US Dollar/Japanese yen
Back to square one here. 108.60 is the main trigger level to reverse the dollar trend. Whilst below this key resistance, the preferred view is to sell dollars looking for 100. A pick up in the VIX index has not seen the normal traction in the yen, but there is still time.
Sterling/ US dollar
I got the break-out wrong here. Whilst I still expect it to break from a long term persepctive, the market is back in the range with another lower high formed at 2.00. 1.9388 is key support and a breach would severely weaken the long term bullsih case.
Euro/Japanese yen
Despite the move in equities, euro yen has remained resilient. The market continues to press new highs. It feels like there is going to be an inevitable correction just as I go long, but try a bullish strategy here, buying the current 167.66 on a stop and reverse through 165.60, target 172.00.
Australian dollar/US dollar
The break-out wasn’t to be and stops have been hit at 0.9540. For choice, parity is still the favoured target, but given the failed breakout, look to buy a deeper retracement to 0.9390 on stops below 0.9340.
Euro/Sterling
The break-out looks close to occuring as the trigger levels converge although intra-week ranges have been large.
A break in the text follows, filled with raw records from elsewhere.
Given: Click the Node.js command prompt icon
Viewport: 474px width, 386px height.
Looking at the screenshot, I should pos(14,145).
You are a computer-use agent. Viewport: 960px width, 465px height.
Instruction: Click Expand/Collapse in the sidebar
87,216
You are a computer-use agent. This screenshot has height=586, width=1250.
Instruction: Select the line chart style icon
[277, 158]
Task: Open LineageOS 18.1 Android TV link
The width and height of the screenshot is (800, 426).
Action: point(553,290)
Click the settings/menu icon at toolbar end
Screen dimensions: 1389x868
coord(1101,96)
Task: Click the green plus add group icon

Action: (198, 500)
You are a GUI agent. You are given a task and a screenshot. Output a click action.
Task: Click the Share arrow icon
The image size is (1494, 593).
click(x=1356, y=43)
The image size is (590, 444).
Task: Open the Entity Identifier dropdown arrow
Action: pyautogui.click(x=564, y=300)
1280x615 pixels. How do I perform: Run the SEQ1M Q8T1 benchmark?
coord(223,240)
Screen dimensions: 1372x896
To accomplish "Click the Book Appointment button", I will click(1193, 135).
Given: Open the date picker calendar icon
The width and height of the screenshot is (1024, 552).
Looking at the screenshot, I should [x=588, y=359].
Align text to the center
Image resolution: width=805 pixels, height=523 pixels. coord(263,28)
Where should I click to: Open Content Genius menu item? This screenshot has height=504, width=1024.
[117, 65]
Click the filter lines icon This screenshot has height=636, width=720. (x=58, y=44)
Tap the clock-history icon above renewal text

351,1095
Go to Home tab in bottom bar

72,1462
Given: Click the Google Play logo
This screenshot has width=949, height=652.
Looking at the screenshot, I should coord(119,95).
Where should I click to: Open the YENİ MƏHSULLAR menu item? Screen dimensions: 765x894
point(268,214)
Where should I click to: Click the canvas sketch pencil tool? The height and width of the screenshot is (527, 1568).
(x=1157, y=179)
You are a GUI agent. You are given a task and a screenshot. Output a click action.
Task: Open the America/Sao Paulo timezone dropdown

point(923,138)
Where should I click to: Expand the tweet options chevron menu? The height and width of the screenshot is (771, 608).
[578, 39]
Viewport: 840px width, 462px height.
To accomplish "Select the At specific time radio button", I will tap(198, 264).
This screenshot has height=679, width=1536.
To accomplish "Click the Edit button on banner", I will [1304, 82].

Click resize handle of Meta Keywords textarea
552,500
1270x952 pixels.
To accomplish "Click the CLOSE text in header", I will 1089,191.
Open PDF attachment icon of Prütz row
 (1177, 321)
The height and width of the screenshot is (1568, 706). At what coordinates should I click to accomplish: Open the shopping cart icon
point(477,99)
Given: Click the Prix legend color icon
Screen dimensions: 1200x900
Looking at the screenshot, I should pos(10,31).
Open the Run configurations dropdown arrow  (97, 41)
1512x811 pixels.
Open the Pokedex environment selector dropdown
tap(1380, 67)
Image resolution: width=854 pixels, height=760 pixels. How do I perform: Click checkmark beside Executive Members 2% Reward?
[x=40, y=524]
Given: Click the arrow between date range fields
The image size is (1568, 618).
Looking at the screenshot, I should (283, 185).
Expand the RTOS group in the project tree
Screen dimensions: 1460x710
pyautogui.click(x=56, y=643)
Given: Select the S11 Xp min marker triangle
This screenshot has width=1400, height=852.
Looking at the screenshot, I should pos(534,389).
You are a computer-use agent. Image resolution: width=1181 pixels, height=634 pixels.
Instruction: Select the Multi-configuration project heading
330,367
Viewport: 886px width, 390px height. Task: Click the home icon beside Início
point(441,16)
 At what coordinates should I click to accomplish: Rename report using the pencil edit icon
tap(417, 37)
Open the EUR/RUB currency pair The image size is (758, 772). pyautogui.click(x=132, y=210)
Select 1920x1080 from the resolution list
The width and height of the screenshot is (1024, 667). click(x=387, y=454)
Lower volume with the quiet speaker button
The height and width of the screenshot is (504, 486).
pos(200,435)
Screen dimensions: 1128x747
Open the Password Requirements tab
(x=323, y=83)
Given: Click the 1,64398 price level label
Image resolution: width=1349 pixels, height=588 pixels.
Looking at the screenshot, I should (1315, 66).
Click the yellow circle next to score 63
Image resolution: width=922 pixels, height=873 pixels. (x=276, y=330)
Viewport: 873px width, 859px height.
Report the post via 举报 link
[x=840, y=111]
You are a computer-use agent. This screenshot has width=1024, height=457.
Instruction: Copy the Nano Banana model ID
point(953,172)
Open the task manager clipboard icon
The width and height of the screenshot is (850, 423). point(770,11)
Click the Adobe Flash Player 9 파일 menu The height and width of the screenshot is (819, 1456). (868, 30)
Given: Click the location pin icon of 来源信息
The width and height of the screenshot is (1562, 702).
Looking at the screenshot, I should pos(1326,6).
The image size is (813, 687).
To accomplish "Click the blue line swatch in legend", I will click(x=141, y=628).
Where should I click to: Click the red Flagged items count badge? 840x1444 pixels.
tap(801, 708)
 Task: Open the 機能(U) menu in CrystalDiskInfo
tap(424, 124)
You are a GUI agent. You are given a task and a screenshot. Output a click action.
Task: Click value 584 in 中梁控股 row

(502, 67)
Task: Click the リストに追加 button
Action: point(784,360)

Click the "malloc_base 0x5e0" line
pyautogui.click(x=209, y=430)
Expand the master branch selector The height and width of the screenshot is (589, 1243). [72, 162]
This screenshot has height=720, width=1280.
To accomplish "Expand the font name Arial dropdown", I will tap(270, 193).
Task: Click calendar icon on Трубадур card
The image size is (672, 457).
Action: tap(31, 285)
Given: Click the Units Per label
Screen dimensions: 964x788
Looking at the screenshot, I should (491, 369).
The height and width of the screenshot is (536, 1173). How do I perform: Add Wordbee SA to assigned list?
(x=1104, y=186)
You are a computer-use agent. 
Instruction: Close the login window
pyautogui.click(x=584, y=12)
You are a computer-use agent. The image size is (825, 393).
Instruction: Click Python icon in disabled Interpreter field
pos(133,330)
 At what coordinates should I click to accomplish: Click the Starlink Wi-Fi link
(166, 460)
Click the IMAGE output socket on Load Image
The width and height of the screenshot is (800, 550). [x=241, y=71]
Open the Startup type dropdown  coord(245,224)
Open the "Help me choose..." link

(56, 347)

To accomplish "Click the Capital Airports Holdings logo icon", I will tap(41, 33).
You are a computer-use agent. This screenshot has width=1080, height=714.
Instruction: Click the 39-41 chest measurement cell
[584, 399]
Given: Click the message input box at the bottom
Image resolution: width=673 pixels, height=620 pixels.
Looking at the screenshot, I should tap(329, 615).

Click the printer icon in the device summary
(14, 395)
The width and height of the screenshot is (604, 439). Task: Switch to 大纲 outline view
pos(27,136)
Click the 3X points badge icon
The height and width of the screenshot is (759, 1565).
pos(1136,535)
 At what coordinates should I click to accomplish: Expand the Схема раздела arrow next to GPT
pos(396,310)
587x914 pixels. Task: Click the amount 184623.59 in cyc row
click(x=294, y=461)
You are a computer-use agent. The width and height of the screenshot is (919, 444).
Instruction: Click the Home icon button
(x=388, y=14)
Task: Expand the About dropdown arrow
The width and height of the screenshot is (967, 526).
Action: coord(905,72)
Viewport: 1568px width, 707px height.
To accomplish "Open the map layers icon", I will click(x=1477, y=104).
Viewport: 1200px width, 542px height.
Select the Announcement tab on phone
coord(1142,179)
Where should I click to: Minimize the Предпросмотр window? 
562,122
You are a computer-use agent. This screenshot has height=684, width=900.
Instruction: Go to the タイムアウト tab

For choice the bias is to the upside with a break of 0.8001 a key signal. Stops are below 0.7875.
US dollar / Swiss franc
The bearish dollar strategy remains. Stops came close at 1.0360 and the range continues to frustrate, but targets remain at parity and 0.9600.
US dollar / Canadian dollar
Whilst this market is range bound and has been for some time, the downward trend should resume shortly, perhaps in the next few weeks. Look to sell US dollars with a stop over the 1.0311 resistance line. Initial targets are at 0.9600.